Design/methodology/approach
A QI collaborative model involving district managers and health facility staff was piloted for 6 months in 4 health facilities in Mtwara Rural district and implemented for 18 months in 23 primary health facilities in Ruangwa district. The model brings together healthcare providers from different health facilities in interactive workshops by: applying QI methods to generate and test change ideas in their own facilities; using local data to monitor improvement and decision making; and health facility supervision visits by project and district mentors.

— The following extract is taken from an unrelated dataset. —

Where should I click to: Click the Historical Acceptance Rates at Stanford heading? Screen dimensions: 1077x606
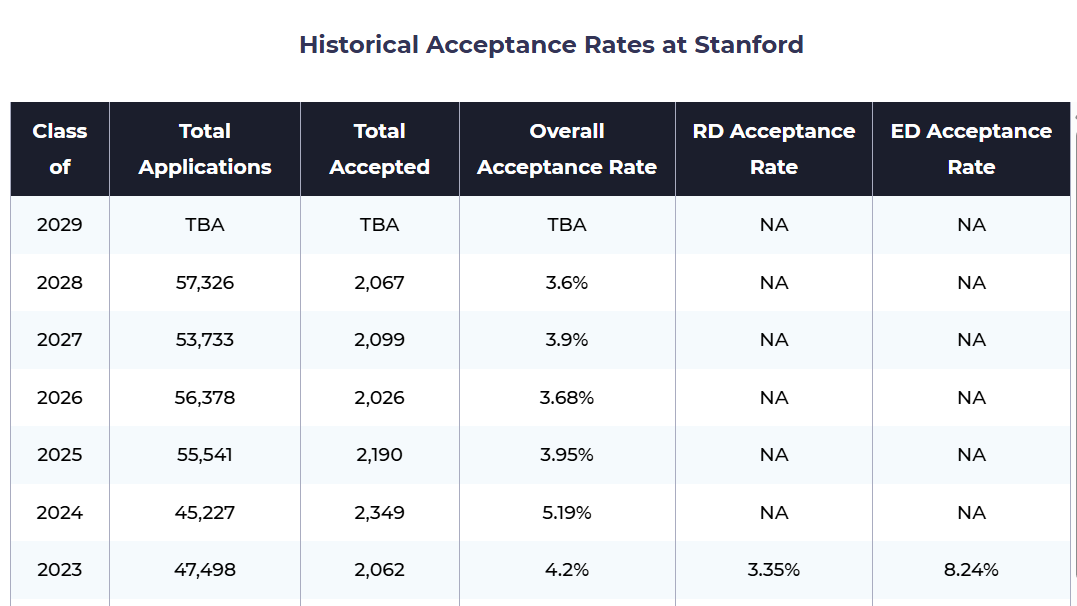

The topics for improving childbirth were deliveries and partographs.
Findings
Median monthly deliveries increased in 4 months from 38 (IQR 37-40) to 65 (IQR 53-71) in Mtwara Rural district, and in 17 months in Ruangwa district from 110 (IQR 103-125) to 161 (IQR 148-174). In Ruangwa health facilities, the women for whom partographs were used to monitor labour progress increased from 10 to 57 per cent in 17 months.
Research limitations/implications
The time for QI innovation, testing and implementation phases was limited, and the study only looked at trends. The outcomes were limited to process rather than health outcome measures.
Originality/value
Healthcare providers became confident in the QI method through engagement, generating and testing their own change ideas, and observing improvements. The findings suggest that implementing a QI initiative is feasible in rural, low-income settings.